Appeal, by permission, from an order of the County Court of Rensselaer County (McGrath, J.), entered April 9, 2007, which denied defendant’s motion pursuant to CPL 440.10 and 440.20 to vacate the judgment convicting him of the *1398crime of attempted criminal sale of a controlled substance in the third degree and to set aside the sentence, without a hearing.

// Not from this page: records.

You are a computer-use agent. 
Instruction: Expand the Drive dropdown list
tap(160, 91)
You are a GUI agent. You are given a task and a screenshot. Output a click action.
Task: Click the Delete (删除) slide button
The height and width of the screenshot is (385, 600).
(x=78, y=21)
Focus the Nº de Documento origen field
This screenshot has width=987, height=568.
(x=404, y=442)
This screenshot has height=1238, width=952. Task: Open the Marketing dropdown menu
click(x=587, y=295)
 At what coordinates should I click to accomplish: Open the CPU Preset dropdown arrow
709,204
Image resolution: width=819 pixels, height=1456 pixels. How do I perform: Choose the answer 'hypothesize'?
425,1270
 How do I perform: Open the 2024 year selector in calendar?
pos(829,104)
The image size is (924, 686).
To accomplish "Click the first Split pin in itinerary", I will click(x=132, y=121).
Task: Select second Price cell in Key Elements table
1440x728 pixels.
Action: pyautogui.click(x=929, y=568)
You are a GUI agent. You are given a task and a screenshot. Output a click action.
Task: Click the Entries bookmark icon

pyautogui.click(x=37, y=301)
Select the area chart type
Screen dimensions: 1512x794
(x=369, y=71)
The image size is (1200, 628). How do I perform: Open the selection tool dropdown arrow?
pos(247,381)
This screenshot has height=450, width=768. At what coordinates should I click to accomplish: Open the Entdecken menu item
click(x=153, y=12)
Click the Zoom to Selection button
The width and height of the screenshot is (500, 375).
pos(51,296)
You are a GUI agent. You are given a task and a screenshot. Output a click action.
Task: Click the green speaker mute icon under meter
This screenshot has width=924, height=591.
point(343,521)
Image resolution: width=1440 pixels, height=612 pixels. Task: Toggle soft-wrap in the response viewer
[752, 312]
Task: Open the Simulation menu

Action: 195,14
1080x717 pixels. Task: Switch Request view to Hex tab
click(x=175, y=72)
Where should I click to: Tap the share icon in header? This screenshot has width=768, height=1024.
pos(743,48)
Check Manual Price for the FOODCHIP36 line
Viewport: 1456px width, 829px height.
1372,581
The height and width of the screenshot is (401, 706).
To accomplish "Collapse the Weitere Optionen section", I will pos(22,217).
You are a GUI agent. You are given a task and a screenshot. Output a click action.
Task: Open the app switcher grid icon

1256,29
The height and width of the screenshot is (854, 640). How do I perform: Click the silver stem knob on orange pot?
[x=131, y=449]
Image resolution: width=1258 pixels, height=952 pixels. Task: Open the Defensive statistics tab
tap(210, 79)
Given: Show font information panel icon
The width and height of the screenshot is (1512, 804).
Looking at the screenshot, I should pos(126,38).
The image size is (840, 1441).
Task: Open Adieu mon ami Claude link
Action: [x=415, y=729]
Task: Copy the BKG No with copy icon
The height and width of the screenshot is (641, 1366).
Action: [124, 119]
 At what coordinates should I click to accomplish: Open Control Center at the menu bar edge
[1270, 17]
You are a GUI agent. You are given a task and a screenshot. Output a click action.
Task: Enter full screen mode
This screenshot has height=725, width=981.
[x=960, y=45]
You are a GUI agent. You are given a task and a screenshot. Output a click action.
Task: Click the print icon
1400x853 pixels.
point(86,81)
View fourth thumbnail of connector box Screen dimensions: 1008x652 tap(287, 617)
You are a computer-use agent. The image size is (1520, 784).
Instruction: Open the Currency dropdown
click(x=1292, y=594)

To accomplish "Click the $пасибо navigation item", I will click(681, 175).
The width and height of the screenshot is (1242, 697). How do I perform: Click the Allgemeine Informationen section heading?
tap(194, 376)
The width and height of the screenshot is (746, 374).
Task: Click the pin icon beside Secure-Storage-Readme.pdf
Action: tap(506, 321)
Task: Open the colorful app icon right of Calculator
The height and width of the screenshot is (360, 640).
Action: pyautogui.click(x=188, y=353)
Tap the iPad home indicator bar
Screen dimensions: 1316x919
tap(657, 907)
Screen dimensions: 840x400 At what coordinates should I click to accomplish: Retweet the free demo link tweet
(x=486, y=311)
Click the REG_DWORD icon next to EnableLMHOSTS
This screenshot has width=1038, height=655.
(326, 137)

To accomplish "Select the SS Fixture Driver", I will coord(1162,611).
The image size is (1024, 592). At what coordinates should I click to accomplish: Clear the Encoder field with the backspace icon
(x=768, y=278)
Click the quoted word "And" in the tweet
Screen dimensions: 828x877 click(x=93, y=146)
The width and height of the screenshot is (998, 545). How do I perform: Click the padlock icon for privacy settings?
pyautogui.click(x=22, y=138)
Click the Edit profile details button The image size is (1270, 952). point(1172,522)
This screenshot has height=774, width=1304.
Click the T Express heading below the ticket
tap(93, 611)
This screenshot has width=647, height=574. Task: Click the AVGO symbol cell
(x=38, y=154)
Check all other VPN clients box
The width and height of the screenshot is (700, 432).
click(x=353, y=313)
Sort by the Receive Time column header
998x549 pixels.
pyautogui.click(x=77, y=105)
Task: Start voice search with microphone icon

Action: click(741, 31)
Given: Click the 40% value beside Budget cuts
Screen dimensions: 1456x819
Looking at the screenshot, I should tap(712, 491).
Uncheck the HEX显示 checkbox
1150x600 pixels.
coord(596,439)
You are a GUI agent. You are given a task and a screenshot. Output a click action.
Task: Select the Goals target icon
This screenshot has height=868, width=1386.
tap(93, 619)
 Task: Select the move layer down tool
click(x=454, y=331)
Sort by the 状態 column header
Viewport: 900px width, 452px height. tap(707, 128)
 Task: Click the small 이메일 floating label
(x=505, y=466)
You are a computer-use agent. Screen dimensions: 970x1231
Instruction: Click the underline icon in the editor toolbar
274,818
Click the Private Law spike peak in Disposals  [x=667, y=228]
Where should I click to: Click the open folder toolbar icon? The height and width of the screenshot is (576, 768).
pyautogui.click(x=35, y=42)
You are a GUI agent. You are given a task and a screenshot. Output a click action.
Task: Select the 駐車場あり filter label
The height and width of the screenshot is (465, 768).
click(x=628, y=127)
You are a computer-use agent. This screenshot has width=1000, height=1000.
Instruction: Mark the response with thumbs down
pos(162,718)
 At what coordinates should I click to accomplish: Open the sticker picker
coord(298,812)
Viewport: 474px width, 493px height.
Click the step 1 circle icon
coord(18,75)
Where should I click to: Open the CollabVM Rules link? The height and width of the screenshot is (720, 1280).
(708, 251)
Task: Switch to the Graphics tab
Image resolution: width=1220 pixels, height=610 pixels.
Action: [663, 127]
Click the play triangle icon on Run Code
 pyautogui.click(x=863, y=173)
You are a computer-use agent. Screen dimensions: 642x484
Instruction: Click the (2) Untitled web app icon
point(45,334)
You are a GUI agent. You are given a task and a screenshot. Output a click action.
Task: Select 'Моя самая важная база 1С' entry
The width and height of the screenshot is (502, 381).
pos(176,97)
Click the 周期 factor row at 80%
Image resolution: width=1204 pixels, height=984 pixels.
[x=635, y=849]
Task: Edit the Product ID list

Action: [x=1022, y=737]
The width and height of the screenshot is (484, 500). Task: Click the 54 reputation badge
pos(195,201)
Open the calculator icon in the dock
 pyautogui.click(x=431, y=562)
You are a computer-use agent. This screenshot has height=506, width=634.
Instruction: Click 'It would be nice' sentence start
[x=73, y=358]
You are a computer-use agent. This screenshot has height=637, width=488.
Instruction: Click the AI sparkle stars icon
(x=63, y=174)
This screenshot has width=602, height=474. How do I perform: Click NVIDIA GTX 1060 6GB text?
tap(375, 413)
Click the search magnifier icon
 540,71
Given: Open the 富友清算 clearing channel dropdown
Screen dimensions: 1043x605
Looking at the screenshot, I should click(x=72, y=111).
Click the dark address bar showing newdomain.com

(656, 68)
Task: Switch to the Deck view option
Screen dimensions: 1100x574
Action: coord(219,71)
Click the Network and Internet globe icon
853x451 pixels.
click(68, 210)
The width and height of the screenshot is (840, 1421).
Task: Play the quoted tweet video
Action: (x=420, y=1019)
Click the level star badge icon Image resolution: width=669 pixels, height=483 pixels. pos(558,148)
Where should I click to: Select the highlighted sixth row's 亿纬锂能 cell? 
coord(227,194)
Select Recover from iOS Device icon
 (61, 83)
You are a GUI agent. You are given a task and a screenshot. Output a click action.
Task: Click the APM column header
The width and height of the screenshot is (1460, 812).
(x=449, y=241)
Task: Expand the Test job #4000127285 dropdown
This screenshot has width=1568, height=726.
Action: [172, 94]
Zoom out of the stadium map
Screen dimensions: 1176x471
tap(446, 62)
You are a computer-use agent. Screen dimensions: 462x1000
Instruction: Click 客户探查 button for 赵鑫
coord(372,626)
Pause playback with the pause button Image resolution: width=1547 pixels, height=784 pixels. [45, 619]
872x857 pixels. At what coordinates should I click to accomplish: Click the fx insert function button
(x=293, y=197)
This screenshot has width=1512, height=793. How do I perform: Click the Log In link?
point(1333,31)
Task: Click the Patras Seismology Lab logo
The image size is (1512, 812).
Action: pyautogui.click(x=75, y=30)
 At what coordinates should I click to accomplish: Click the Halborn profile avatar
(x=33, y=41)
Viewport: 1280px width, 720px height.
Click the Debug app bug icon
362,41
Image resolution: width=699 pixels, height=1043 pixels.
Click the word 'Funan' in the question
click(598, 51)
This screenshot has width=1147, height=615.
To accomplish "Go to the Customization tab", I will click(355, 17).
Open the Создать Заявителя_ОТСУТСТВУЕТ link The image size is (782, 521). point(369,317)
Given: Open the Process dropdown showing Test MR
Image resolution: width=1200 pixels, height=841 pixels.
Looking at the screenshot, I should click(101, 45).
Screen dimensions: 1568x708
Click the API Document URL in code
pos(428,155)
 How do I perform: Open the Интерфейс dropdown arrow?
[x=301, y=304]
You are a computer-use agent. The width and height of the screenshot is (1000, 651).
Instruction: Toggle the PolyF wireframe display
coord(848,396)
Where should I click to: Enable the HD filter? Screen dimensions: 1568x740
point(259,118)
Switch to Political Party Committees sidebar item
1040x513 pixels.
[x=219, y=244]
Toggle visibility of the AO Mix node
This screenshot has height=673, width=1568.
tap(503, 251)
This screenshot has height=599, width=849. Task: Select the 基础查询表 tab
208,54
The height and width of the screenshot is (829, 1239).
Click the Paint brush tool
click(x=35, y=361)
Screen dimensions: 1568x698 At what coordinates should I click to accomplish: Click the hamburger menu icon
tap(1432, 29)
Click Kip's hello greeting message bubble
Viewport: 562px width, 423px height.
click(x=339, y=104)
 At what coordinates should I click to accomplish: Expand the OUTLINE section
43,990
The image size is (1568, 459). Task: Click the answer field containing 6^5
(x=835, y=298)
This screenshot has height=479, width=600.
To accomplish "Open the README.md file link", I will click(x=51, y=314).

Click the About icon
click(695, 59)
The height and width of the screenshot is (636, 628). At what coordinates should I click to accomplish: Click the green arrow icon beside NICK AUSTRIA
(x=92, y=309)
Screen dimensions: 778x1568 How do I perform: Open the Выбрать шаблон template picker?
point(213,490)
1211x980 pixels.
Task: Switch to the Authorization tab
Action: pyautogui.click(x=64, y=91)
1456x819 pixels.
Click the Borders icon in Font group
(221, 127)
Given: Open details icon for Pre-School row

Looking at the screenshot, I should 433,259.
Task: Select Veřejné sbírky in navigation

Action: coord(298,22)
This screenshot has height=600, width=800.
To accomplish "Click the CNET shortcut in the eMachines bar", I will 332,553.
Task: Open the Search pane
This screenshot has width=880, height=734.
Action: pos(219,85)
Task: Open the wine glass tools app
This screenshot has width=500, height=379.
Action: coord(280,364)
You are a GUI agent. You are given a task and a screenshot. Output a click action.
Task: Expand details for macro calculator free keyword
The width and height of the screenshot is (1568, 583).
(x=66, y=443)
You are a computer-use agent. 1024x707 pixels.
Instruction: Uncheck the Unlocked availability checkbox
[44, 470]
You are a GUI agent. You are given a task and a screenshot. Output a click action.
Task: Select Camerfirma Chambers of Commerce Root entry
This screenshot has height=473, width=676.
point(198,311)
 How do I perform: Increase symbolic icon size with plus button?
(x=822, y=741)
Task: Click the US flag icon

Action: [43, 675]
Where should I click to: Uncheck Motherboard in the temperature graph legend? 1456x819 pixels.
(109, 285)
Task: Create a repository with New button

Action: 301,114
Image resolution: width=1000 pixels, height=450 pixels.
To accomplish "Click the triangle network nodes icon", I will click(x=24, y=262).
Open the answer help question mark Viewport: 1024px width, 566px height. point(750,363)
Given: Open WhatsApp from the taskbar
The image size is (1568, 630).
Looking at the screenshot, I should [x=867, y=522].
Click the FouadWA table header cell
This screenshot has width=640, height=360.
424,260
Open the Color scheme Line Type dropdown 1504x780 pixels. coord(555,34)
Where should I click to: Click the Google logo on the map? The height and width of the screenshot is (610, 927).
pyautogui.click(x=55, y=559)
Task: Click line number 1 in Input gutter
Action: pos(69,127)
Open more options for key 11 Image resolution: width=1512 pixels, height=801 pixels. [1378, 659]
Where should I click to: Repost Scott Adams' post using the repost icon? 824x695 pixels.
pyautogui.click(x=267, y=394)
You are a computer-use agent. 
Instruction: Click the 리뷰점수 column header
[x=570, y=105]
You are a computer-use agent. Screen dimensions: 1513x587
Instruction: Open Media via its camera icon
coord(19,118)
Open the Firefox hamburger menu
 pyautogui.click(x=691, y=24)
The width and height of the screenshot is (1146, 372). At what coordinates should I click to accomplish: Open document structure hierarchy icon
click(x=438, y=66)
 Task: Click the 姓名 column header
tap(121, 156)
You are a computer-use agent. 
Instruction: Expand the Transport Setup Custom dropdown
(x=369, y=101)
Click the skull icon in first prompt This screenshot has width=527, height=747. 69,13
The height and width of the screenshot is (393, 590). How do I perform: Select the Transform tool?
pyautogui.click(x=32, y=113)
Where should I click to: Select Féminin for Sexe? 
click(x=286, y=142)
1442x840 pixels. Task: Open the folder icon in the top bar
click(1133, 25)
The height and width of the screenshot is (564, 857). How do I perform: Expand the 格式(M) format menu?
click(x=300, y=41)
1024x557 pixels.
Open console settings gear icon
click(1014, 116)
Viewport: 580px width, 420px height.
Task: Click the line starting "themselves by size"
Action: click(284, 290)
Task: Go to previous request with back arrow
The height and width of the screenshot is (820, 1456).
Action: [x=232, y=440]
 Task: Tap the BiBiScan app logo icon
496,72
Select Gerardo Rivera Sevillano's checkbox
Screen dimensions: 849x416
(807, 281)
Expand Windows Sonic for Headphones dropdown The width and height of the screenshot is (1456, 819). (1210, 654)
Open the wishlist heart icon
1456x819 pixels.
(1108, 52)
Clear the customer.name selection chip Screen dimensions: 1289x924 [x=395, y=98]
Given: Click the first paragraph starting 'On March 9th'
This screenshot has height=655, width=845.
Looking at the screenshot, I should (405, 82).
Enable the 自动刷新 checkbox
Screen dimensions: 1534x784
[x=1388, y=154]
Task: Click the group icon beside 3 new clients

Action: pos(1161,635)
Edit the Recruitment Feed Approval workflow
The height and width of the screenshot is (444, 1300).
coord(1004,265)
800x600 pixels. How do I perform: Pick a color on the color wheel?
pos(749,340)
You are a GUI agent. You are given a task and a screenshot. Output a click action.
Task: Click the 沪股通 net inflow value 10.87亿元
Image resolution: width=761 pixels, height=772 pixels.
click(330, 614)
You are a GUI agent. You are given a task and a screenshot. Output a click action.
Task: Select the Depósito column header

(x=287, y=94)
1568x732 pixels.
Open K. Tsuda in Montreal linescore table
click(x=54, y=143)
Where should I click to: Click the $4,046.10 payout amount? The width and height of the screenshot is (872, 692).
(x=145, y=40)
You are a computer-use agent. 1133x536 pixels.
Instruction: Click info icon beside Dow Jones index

In satisfaction of two indictments charging him with numerous drug-related crimes, defendant pleaded guilty to attempted criminal sale of a controlled substance in the third degree. Under the terms of the plea agreement, he waived his right to appeal, agreed to be sentenced to 3 to 9 years in prison and signed a written “cooperation” agreement requiring him to assist law enforcement officials in certain investigations. At sentencing, defendant admitted that he did not fulfill the terms of the cooperation agreement and, as result, County Court imposed an enhanced sentence of 4 to 12 years in prison. No direct appeal followed, but defendant eventually brought the present CPL article 440 motion seeking to vacate the judgment of conviction or, alternatively, to set aside the sentence. County Court denied the motion and this Court granted permission to appeal.
Initially, defendant claims that the written cooperation agreement cannot be considered part of the plea agreement because it was not referred to by that name at the plea hearing and that, therefore, the enhancement of his sentence based upon his failure to comply with it was improper. Preliminarily, we note that defendant is not precluded by his waiver of appeal from raising this claim (see People v Terrell, 41 AD3d 1044, 1045 [2007]; People v Hastings, 24 AD3d 954, 955 [2005]). Nevertheless, we find it to be without merit. Viewed in the context of the plea proceedings, the cooperation agreement was signed by defendant and his counsel the same day that defendant entered his guilty plea and it is clearly the agreement referenced at the plea hearing. The fact that it was not identified as such in open court is understandable given the sensitive nature of the subject matter and the need for confidentiality. Significantly, prior to defendant’s entry of his guilty plea, County Court expressly stated that the execution of the written agreement was one of the terms of the plea agreement, and defendant communicated his understanding on the record. County Court informed defendant that if he failed to comply with the terms of the plea agreement, it would not be obligated to impose the promised sentence. In view of the foregoing, we find no error in County Court’s imposition of an enhanced sentence based upon defendant’s failure to comply with the terms of the plea agreement (see People v Figgins, 87 NY2d 840, 841 [1995]; People v Davis, 30 AD3d 893, 894-895 [2006], lv denied 7 NY3d 847 [2006]).
Defendant further contends that he was deprived of the effec*1399tive assistance of counsel. This claim, however, survives defendant’s waiver of appeal only to the extent that it impacts the voluntariness of his plea (see People v Hall, 16 AD3d 848 [2005], lv denied 4 NY3d 887 [2005]; People v White, 300 AD2d 830, 832 [2002], lvs denied 99 NY2d 586, 633 [2003]). Of the many assertions advanced by defendant in this regard, the only one that arguably does so is his claim that counsel erroneously failed to make a motion to withdraw the plea after the sentence was enhanced based upon a condition that was allegedly not a part of the plea agreement. However, inasmuch as this argument could have been raised on direct appeal, it is not the proper subject of a CPL 440.10 motion (see CPL 440.10 [2] [c]; People v Hickey, 277 AD2d 511, 511 [2000], lv denied 95 NY2d 964 [2000]). In any event, given defendant’s admitted failure to comply with the cooperation agreement that was an integral part of the plea agreement, counsel’s failure to make a motion to withdraw did not deprive defendant of meaningful representation (see People v Rose, 41 AD3d 1033, 1035 [2007], lv denied 9 NY3d 926 [2007]; People v Tyler, 260 AD2d 796, 798 [1999], lv denied 93 NY2d 980 [1999]).
Cardona, PJ., Carpinello, Lahtinen and Kavanagh, JJ., concur. Ordered that the order is affirmed.